Fragmento citado |
- - - - - - -

Errar para aprender: el valor pedagógico de fallar en la enseñanza

“Fracasar de nuevo, fracasar mejor”. Esta frase del escritor irlandés Samuel Beckett encierra una verdad muchas veces ignorada en las aulas: aprender implica equivocarse. Sin embargo, en entornos educativos donde predomina la presión por el rendimiento, el error suele entenderse como un signo de debilidad o incompetencia. 

“Todos nos equivocamos. Incluso los animales aprenden por ensayo y error. Si uno no se equivoca y fracasa, no hay aprendizaje”, explica Tatiana Montoya, docente de la carrera de Psicología de la Universidad Franz Tamayo, Unifranz, para quien errar es una herramienta pedagógica poderosa.

Montoya agrega que, lo importante es crear espacios donde las equivocaciones no se castiguen, sino que se analicen, se comprendan y se transformen en estrategias de mejora. La psicóloga plantea que el fracaso tiene múltiples beneficios cuando es bien gestionado: estimula la resiliencia, promueve la humildad y fomenta la empatía.

- - - - - - -

Datos recopilados |
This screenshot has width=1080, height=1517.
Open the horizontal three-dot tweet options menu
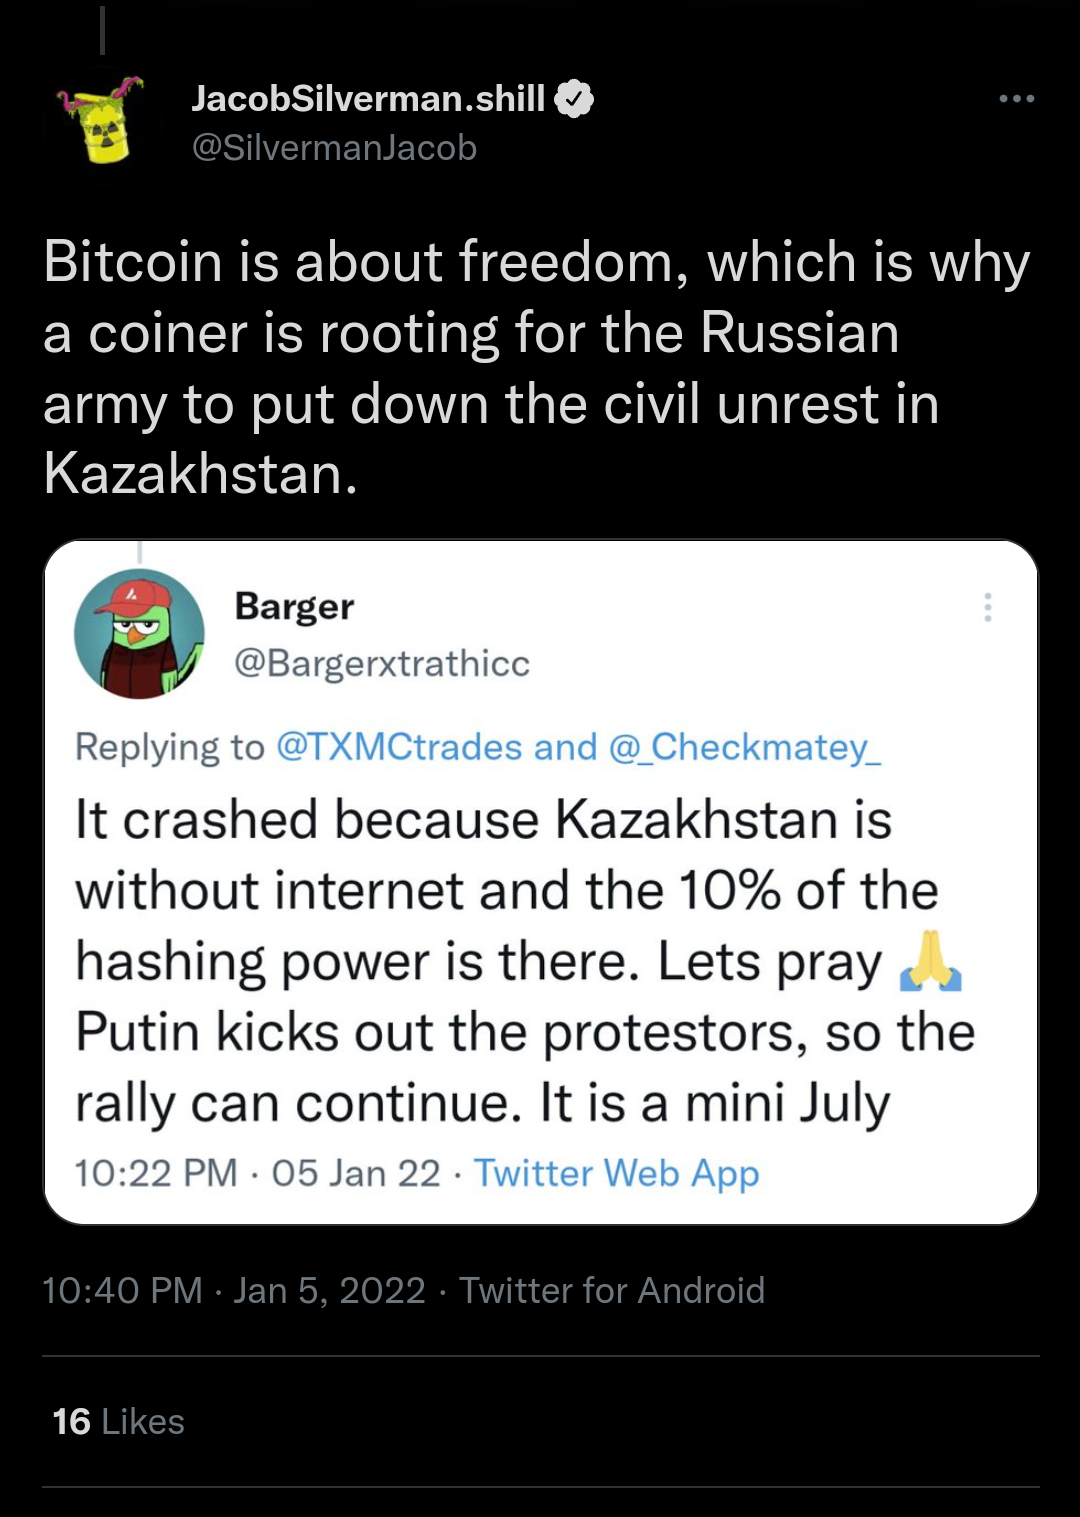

- - - - - - -

Problemas por resolver |
1. Según el fragmento citado, ¿qué beneficios tiene el fracaso cuando se gestiona bien? Enuméralos todos.
2. Responde con datos del fragmento citado:
(a) ¿Quién es el autor de la frase «Fracasar de nuevo, fracasar mejor»?
(b) ¿En qué carrera y universidad es docente Tatiana Montoya?
(c) ¿Cómo suele entenderse el error en los entornos educativos donde predomina la presión por el rendimiento?
Los datos no tienen ningún papel en este ejercicio.

Lista de soluciones |
1.
- Estimula la resiliencia.
- Promueve la humildad.
- Fomenta la empatía.

2.
(a) El escritor irlandés Samuel Beckett.
(b) En la carrera de Psicología de la Universidad Franz Tamayo, Unifranz.
(c) Como un signo de debilidad o incompetencia.